Similarly, Mahmood Mamdani, A renowned Ugandan writer, and intellectual, also scheduled to take part in a session on Wednesday evening, notified activists and MEE that he would not be withdrawing from the event.
“I have never before considered withdrawing from an event because I objected, however strongly, to the views of a participant – so long as the event itself was not being hijacked by this person or their organization, thus closing it to opposing or divergent views,” he declared. “My intent is not to normalize the views of those with whom I disagree strongly. My intent is to open up debate, not to close it,” added Mamdani, who will be speaking at one of the main sessions at the festival exploring the nature of the nation-state and the path to a reimagined, decolonized future.

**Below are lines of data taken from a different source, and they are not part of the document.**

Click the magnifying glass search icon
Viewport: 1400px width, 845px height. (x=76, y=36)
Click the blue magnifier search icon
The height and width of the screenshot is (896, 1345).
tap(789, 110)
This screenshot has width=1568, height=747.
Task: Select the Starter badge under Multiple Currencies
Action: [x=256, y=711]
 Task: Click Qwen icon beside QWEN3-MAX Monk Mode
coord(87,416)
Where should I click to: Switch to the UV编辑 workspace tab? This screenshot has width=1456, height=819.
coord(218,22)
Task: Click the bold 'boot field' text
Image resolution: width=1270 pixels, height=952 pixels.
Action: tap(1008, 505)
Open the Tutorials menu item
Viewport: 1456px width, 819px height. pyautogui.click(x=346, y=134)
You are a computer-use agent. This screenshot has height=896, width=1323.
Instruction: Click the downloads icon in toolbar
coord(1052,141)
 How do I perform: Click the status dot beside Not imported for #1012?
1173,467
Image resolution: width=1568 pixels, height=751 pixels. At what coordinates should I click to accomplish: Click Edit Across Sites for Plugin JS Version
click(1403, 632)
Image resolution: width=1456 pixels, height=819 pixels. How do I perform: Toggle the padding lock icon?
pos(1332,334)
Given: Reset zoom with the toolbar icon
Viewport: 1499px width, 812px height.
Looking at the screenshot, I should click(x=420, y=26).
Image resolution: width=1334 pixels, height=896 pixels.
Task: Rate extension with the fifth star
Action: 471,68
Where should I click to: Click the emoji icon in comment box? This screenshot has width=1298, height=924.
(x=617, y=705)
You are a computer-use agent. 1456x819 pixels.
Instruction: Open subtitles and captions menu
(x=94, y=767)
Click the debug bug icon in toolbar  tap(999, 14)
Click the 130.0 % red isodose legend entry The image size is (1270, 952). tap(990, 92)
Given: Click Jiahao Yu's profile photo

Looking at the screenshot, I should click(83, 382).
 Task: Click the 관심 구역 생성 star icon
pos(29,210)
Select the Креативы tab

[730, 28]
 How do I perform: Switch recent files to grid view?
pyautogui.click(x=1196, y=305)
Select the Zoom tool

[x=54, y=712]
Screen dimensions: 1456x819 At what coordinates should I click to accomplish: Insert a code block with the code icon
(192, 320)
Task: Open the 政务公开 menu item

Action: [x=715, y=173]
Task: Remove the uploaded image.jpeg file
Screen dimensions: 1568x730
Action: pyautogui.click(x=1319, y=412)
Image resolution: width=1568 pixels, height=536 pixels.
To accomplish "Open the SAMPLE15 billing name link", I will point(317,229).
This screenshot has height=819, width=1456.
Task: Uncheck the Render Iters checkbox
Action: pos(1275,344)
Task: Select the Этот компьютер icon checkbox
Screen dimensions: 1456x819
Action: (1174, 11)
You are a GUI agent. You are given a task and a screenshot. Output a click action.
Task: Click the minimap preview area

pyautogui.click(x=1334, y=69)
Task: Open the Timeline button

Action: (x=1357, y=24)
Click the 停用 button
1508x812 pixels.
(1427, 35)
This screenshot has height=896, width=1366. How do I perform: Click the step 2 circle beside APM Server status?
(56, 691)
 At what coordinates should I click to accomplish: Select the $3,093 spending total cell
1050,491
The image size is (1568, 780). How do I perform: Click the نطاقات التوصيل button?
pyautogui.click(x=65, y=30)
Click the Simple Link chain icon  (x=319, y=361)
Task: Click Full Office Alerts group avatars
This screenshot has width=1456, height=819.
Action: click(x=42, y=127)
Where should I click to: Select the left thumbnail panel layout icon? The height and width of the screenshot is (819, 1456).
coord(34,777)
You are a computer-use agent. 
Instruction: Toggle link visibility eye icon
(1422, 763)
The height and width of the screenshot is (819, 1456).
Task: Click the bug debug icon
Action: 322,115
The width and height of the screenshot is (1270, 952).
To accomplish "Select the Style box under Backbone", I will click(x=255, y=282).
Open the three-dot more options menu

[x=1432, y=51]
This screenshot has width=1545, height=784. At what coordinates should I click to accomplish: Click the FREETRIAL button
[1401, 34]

However, Suchitra Vijayan, director of the Polis Project in New York, was depressed by Mamdani’s reaction. “At a time when India is on the verge of becoming an apartheid state, it’s intellectual dishonesty at its worst and terribly saddening for those of us who grew up with his work,” Vijayan told MEE.
The climate of genocide
According to Taseer, Mamdani has a lot to answer for because he takes a very strident position when it comes to Israel.
“You have a party spokesperson that is systematically creating a climate of genocide in a country where the demographics are even more explosive, even more volatile,” he stated. “If Mamdani believes what he believes about Israel, he should have the gumption to take the same position when it comes to India.”
JLF is touted as one of the most prestigious literature festivals on the planet, but it has also been criticized for working closely with corporate sponsors as well as its willingness to include the Hindu right-wing at the festival.
In 2020, activists opposing the Citizenship Amendment Act, which helps create tiered citizenship in India based on faith, said they were beaten by private security hired by the event. South Asia Solidarity Initiative (Sasi) activists and others stated they will organize a demonstration outside the city’s festival on Wednesday.
Activists and Indian Muslims in particular say that Hindu nationalist rhetoric has become bolder in the US over the past few years, especially during the presidency of Donald Trump.
Last month’s events in Edison, in neighboring New Jersey, in which organizers of an Indian Independence Day parade included a bulldozer at the rally, a symbol synonymous with anti-Muslim and anti-minority hate in India, has also left the community concerned at the rate at which Hindu nationalism was being normalized in the US.
“This is a very typical, strange characteristic of the Modi government that they claim legitimacy from the West,” Taseer stated.
“What they want are people who write at the NY Times, who writes at Vanity Fair, respectable people. And what the JLF has become is kind of an operation helping facilitate that.”